Exercise.
Render the data between the lines holding "You are a computer-use" and "Action: 13,166", inclusive, as a numbered list with blank lines left out and pictures omitted.

Listing.
=-=-=-=-=

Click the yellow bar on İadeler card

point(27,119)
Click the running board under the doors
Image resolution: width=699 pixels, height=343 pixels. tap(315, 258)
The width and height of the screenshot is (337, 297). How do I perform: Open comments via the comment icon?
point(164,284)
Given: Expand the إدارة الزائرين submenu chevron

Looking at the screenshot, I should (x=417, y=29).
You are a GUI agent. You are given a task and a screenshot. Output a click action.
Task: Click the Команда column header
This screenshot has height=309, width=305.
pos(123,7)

=-=-=-=-=

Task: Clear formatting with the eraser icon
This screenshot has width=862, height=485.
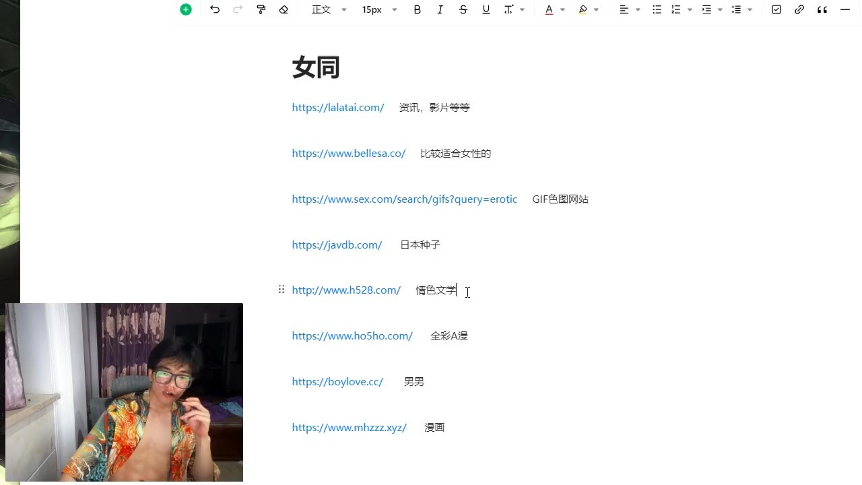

=-=-=-=-=

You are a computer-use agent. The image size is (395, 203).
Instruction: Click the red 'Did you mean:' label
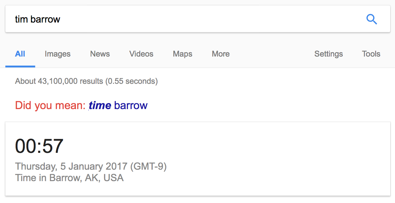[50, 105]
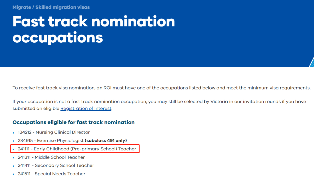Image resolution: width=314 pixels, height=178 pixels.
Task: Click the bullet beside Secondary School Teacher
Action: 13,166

=-=-=-=-=

Completed exercise.
1. You are a computer-use agent. The image size is (395, 203).
2. Instruction: Click the red 'Did you mean:' label
3. [50, 105]
4. Image resolution: width=314 pixels, height=178 pixels.
5. Task: Click the bullet beside Secondary School Teacher
6. Action: 13,166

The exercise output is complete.